For rendering..... Well... There just isn't anything that runs on MacOS that is even worth mentioning.
For CAD work and Video editing the MacPro is fine but woefully priced out of reach.
Also, real machine learning and AI based video analysis / rendering tools run on various private and public cloud based clusters that use thin web layers like Hadoop to manage the cluster and distribute the workload.
I personally have not seen any of these support AMD GPUs. That is not to say they should not and will never but as of today they do not.
Also the Quadro GPUs are tuned to 3D rendering and yes the new RTX based systems are far superior for raytracing which is essential to modern rendering for photorealistic results.
Nvidia also now has Tesla GPUs that are tuned to Machine Learning and similar applications. They are absolutely the way to go for video analysis tasks.
These are the GPUs you can cram into a system running up to 8 in tandem (for example on a specific HP DL380 configuration). They run on passive cooling and basically sip power so they don't need tremendous amounts of wattage to do their jobs.
Lastly there are the Nvidia GRID offerings which are massive clusters of GPUs (think of this like the industrial version of SLI/multi-GPU configurations. Major rendering studios may invest in these and others may lease access to these clusters in cloud providers like AWS.
My firm has specced and facilitated the design, build and implementation of such systems spanning all three scenarios for entertainment, engineering, higher-ed, scientific (physics) analysis and medical (A/I) image processing.

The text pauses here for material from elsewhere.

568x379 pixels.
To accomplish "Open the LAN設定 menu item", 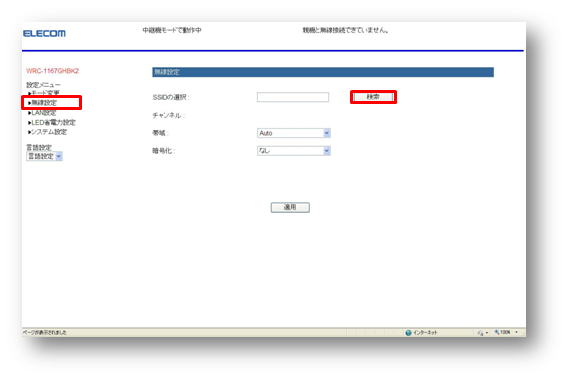I will point(42,113).
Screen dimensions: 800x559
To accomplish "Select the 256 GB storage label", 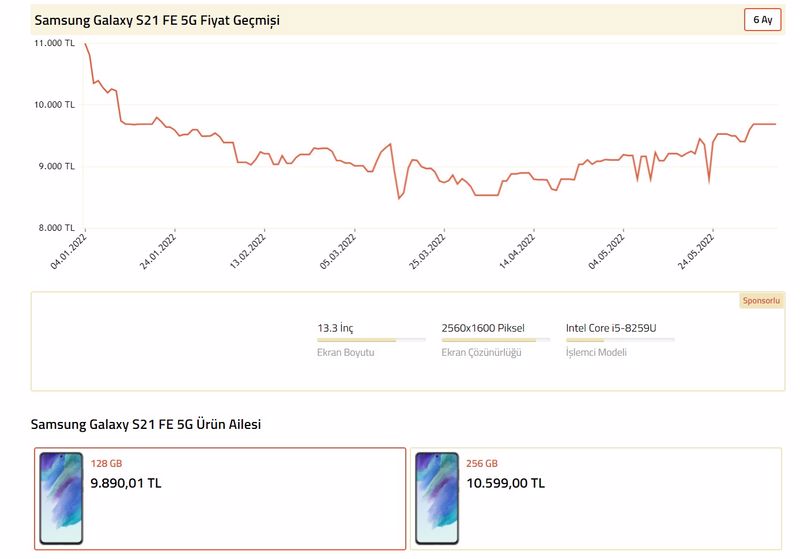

The new MacPro IS not currently a recommended system. And it likely won't be.
Apple does have what seems to be a rack mountable chassis that will be released at some point in the future and that may be a different story entirely.
So all this arguing about hypotheticals is bs and you guys could benefit greatly from discussing facts and realities.
Now on a personal note, I want one of these nearly 60K setups just because it would be fun to brag and show it off. I'd probably never touch even 1 percent of it's capabilities but hey Apple has never been known for offering cutting edge computing solutions except in the area of their ARM based mobile CPUs.
Time will tell what happens. But if Apple have real intent to service these targeted industries then they need to seriously consider pricing alternatives.
I would recommend abstaining from a direct purchase and leasing a system to test and evaluate for 2-3 years.